The administrator offered in evidence the verdict of the coroner’s jury upon the death of Hausknecht, finding that he came to his death on January 11, 1916, by miliary tuberculosis, and that the tuberculosis was due to an injury sustained on January 5, 1915, while the deceased was helping to move a truck on the third floor of the Albaugh-Dover plant, located at Twenty-first street and Marshall boulevard, while he was in the employ of said company. The coroner’s verdict was objected to, and the record recites that it was admitted subject to objection, but it was recited in the order of the Industrial Board as having been introduced in evidence and was treated as legitimate evidence. The statute requires a coroner, whenever or as soon as he knows or is informed that the dead body of any person is found or is lying dead in the county supposed to have come to its death by violence, casualty or any undue means, to summon a jury and hold an,inquest to inquire into the cause and manner of the death. Hausknecht died under the care of a physician, of tuberculosis of long standing, and there was no supposition that he came to his death by violence, casualty or an undue means, so that the coroner was not authorized to hold any inquest over his body. It is only in cases within the statute that a coroner’s jury may inquire how, in what manner and by whom the dead body came to its death and the other facts of and concerning the same. In any case, it is not within the province of a coroner’s, jury to fix civil liability of anyone growing out of the death of an injured person, except so far as the finding required by the statute to be made may have such effect. (Novitsky v. Knickerbocker Ice Co. 276 Ill. 102.) It was error to admit in evidence the verdict of the coroner’s jury.
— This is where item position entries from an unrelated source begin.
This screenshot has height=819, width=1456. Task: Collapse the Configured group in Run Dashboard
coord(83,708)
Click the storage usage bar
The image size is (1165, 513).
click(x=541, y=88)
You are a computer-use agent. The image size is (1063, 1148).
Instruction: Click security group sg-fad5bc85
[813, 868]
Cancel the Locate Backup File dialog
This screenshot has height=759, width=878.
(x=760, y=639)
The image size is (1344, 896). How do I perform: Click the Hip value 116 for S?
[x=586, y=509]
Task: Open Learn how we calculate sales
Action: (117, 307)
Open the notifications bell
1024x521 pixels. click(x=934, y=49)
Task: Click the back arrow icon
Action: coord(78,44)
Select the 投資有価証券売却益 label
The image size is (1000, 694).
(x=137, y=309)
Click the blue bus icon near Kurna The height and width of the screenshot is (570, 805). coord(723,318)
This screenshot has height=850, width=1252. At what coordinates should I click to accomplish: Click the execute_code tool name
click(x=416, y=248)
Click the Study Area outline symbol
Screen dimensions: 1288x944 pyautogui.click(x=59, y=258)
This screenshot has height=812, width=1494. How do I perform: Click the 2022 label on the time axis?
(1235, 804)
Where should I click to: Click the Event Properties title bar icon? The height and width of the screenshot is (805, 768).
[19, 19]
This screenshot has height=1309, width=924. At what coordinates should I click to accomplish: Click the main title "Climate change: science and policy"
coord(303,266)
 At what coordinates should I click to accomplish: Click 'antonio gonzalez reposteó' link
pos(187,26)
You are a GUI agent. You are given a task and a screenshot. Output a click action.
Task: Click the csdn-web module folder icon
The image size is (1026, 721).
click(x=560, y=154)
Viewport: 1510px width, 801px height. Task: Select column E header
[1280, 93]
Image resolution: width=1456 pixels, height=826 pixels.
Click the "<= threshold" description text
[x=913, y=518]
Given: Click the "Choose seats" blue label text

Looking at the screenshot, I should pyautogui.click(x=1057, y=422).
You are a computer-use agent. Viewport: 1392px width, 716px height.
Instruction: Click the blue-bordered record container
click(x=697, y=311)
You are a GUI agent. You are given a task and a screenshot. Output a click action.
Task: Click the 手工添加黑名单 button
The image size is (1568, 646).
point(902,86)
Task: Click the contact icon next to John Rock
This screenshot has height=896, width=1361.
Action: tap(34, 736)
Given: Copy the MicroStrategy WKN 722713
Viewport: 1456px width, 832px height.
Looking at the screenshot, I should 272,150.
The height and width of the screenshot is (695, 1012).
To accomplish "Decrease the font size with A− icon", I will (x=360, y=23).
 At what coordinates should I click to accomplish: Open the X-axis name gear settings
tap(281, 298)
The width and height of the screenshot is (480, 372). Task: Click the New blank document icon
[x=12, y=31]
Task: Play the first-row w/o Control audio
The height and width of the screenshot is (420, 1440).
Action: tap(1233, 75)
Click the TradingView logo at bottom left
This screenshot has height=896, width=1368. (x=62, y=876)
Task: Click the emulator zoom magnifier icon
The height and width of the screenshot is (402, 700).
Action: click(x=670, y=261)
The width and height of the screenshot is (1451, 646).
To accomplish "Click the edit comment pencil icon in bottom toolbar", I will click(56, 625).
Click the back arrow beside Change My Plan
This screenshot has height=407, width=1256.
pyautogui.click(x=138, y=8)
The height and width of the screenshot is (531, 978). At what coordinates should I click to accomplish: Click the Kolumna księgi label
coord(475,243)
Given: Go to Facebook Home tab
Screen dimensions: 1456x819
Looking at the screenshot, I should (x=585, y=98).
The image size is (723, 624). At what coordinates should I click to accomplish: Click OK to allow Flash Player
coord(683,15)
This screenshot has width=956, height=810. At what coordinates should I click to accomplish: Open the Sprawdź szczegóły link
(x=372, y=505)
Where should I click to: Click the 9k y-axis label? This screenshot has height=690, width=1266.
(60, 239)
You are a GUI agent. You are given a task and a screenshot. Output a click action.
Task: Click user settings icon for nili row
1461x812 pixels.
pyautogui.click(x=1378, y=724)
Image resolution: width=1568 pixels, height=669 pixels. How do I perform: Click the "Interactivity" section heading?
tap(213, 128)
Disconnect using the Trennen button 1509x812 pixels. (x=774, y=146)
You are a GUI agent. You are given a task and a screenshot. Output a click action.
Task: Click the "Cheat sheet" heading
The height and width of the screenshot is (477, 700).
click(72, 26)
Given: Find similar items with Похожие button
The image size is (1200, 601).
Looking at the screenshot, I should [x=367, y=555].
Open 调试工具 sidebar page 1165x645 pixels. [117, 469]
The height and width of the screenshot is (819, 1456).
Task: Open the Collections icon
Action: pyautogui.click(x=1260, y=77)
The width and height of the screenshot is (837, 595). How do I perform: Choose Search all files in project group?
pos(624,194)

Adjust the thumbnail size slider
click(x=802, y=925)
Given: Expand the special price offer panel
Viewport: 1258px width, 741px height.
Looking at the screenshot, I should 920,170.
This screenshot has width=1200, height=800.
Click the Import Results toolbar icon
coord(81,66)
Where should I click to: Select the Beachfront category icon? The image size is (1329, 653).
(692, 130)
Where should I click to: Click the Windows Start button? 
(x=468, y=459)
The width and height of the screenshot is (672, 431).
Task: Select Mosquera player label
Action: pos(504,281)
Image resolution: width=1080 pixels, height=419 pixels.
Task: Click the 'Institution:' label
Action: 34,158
The burden of proving the essential facts to establish the claim that there was an injury and that it arose out of the workman’s employment rested upon the claimant. (Armour & Co. v. Industrial Board, 273 Ill. 590.) The claimant must show, by direct or circumstantial evidence, an accidental injury arising out of and in "the course of the employment, and a finding under the Workmen’s Compensation act cannot rest on mere guess, conjecture or possibility. On a review of the finding of the Industrial Board the court does not pass on the weight of the evidence as to controverted facts, but it is essential that there should be competent evidence fairly tending to prove the occurrence of an injury and that it arose out of the employment. Leaving out the verdict of the coroner’s jury there was no evidence before the Industrial Board tending in any degree to connect the diseased condition of Hausknecht or his subsequent death with the alleged injury on January 5, 1915, and the finding of the board being based on nothing more than surmise or possibility, it cannot be sustained.

The question whether the plaintiff in error had notice of the injury within thirty days after it occurred will not be considered.

The judgment of the circuit court and the finding of the Industrial Board are reversed.